The results of this survey indicate that clinicians have a satisfactory current level of awareness of changes in the retigabine product information, and demonstrate that efforts to communicate recognized risks related to the use of retigabine have been effective. In establishing a target sample for the study, it was considered unlikely that retigabine was prescribed by physicians not included on the mailing list for the DHCP letter in June 2013, as the approved labelling restricts retigabine to a patient population treated only by epilepsy specialists. The results should be generalizable, therefore, to the population of RP and clinicians who might use the product.

4.1 Limitations

Although the survey questions were generally straightforward and readily comprehensible, the responses regarding action to take in case of retinal pigmentation or vision changes may have been distorted by the relatively complex construction of question 13, which differed from that of the other questions (see Table 3).

This was a voluntary survey and the sample, while selected, may not be representative of all physicians who prescribe retigabine. The higher number of responses by physicians from Spain could possibly be explained by the exclusive use of e-mail invitations, whereas the invitations by postal mail in other countries may have been subject to administrative or institutional filters. In addition, the mailing list in Spain was larger, providing a larger sample size than in other countries.

The greater difficulty of recruiting RP than RNP for this online survey reflects the relatively modest current use of retigabine internationally. The inclusion of a subpopulation of RP may have biased the overall results through enrichment, as RP might be assumed to have a better understanding of retigabine-associated risks.

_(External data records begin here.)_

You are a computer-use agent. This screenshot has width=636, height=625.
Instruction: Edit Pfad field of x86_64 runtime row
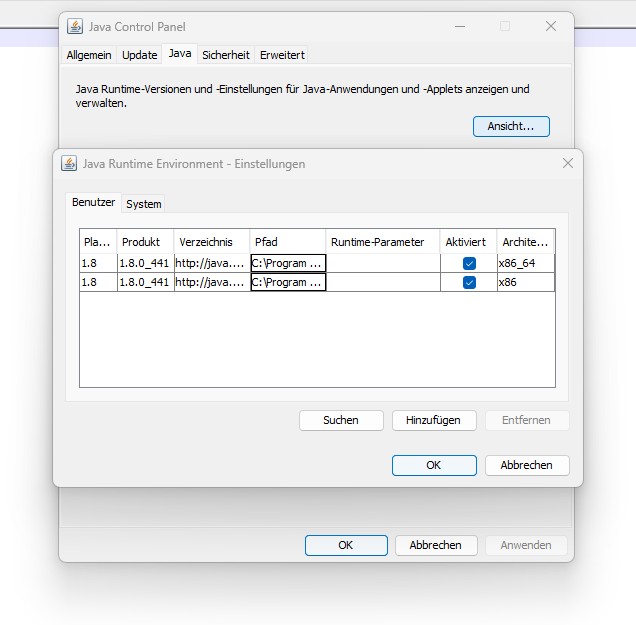(x=288, y=263)
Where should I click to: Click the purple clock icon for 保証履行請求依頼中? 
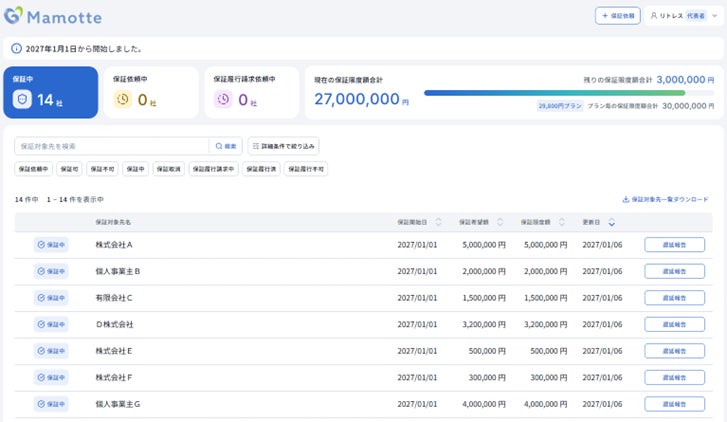click(222, 99)
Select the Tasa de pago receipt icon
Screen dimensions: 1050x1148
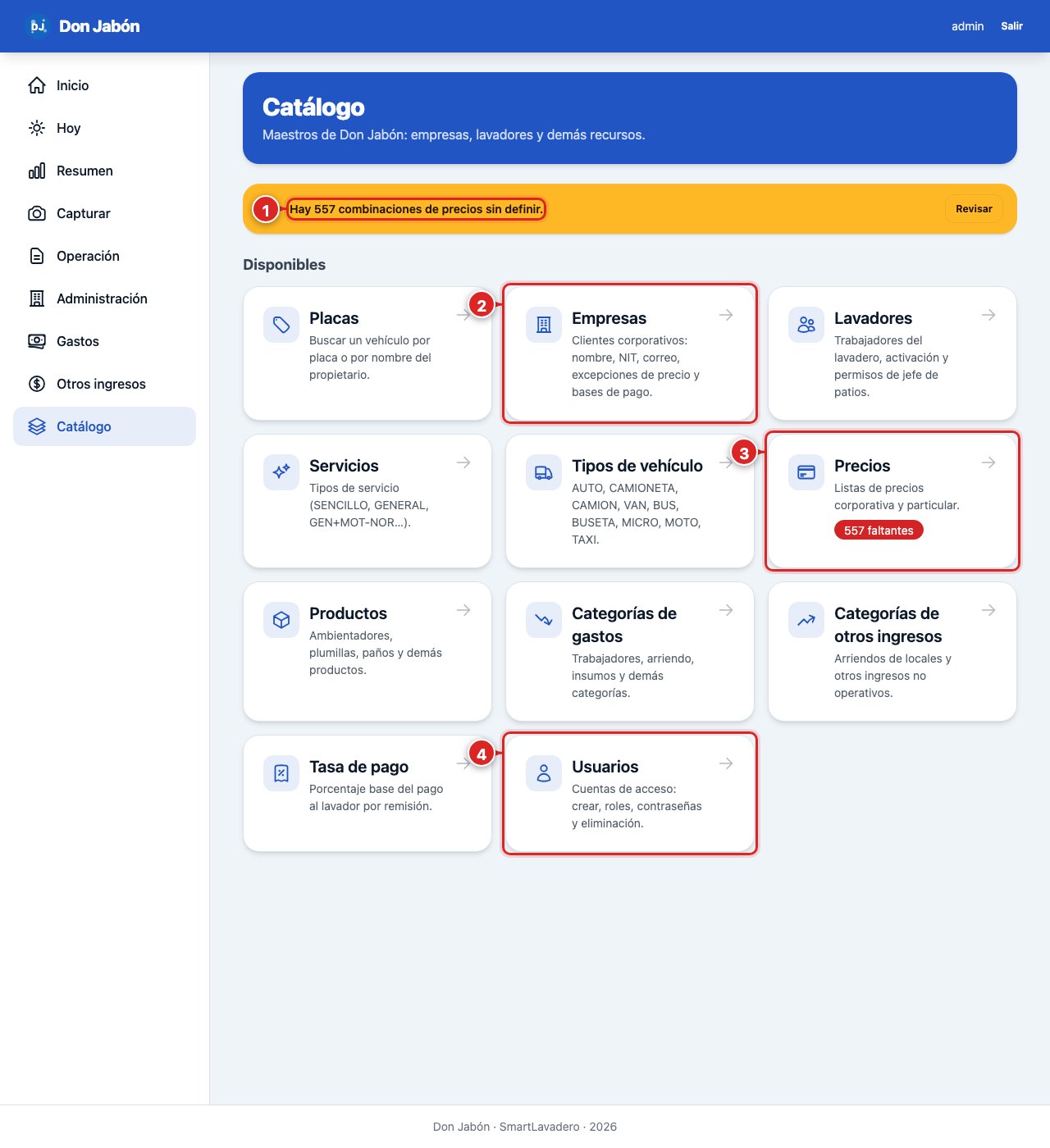point(281,773)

Finally, physicians taking the survey were not restricted from access to the SmPC or other educational materials, which could have influenced their response. It is possible that a participant could have researched the answers while taking the test; however, in an unmonitored, self-administered survey there is no way to control such behavior, which must be accepted as a limitation of any such study. In the clinical setting, however, physicians are free to consult the SmPC.

5 Conclusion

This seven-country survey of physicians who regularly treat patients with epilepsy followed a DHCP letter as part of the manufacturer’s RMP. The results indicated a satisfactory understanding of the most important safety issues associated with retigabine, an adjunctive therapy for drug-resistant partial onset seizures, which is indicated only where other appropriate drug combinations have proved inadequate or have not been tolerated. Most participants recognized the appropriate population for retigabine treatment and were aware of the requirement to monitor for treatment-emergent adverse events including retinal pigmentation and vision changes. The level of understanding appeared higher among physicians who specialized in epilepsy, physicians treating higher rather than lower numbers of epilepsy patients per month, and among retigabine prescribers than non-prescribers, although understanding was also satisfactory in physicians who did not manage patients with this antiepileptic therapy.